生きている兵士は、テオドルさんだけか……!
大きな爆発音がした。
「うっ……!」
振動で、キアランとテオドルは、バランスをくずす。
「あいつらか……!」
キアランは、蒼井、翠、そして四天王がシルガーと戦っているのだと思っていた。
「キアラン殿! ところで、あの銀の髪の魔の者について、貴殿はなにか知っているか!?」
「シルガーのことか!」
「シルガー! あいつはシルガーというのか! あいつは、なぜ自分と同じ魔の者を倒しているんだ!?」
テオドルは、不思議でならないといった様子で尋ねる。
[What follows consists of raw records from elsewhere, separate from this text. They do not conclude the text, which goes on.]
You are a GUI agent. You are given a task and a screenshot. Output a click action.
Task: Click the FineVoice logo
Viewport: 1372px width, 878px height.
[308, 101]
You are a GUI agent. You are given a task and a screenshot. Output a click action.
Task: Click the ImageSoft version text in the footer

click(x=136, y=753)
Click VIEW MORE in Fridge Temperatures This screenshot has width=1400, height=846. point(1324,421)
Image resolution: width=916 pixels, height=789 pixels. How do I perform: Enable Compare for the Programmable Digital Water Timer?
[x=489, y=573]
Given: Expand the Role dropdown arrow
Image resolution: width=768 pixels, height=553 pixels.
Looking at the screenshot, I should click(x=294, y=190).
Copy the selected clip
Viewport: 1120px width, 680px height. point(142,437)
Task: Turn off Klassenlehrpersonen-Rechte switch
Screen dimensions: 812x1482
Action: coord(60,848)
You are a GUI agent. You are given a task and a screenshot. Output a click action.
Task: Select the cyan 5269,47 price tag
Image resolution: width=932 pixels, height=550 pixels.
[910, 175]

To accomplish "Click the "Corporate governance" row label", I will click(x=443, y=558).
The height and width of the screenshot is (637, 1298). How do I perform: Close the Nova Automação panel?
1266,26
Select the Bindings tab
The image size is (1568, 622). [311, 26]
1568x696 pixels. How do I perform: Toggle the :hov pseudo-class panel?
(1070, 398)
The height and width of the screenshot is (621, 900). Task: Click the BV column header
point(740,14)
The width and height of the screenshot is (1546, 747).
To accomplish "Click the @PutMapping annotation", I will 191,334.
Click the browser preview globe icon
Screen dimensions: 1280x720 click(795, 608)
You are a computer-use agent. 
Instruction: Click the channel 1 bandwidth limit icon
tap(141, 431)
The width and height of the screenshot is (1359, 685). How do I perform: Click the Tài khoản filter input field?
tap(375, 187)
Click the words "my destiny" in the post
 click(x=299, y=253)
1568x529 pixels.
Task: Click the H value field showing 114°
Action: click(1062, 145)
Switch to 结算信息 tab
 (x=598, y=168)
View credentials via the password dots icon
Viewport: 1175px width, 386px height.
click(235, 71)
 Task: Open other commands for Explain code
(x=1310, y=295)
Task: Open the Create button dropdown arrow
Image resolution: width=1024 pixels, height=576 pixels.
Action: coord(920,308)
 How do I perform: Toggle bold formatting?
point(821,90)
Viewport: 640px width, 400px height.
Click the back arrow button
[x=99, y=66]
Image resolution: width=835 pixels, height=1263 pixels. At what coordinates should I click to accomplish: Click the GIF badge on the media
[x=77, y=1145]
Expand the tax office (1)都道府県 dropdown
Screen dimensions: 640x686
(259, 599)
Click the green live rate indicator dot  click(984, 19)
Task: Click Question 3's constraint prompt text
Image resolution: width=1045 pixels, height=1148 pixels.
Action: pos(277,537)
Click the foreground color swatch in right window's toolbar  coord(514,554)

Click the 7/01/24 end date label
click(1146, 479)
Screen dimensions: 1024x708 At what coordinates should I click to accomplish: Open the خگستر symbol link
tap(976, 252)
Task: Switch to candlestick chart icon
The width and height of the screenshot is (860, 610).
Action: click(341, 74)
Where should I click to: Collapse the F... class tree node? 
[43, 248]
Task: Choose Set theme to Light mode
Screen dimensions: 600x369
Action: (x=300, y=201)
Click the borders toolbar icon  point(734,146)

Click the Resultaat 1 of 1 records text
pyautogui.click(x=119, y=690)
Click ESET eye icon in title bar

後ろから突然現れた銀の髪の魔の者が、どうして古城の魔の者と戦っているのか、理解できなかったのだ。
「四天王を狙っている」
「人間の味方ではないのか?」
「とんでもない!」
キアランは大声で叫んでいた。
「あの男は、人間の味方などではない! あいつは、四聖も滅ぼそうとしている!」
「そうか! それなら――。シルガーも倒すべき相手ということか!」
「そうだ!」
間髪入れずにキアランは答えていた、
「シルガーは、倒すべき相手だ! 絶対に! 倒すべき相手なんだ!」
キアランは叫ぶ。まるで自分に言い聞かせるような言いかたになっているのに、自分では気付かずに。
「あいつは、油断ならない! そしてまったく、ふざけた男だ!」
「…………? ふざけた……?」
「絶対に、私はあんなやつの助太刀なんかしないからな! 絶対だ!」
キアランは、勢いに任せて叫ぶ。
「蒼井や翠、四天王に殺されそうになってても、私は知らないからな!」
「?」
テオドルの怪訝そうな視線に、キアランはハッとする。
「とにかく……! ルーイとソフィアさんの妹を助け出す……!」
慌てて叫ぶキアランに、テオドルが冷静な声で告げる。
「……それでは、さらわれた四聖は、三人だ」
「え」
「我らが四聖と、キアラン殿の知っている四聖お二人。少なくとも、三名のかたがたがとらわれている……!」
テオドルの言っていた四聖は、ルーイやソフィアの妹ではなかったのだ、とキアランは気付く。
ガガガガガッ……!
衝撃音。まるで、壁を削っているような――。
「! シルガー!」
キアランは、思わずシルガーの名を呼んでしまっていた。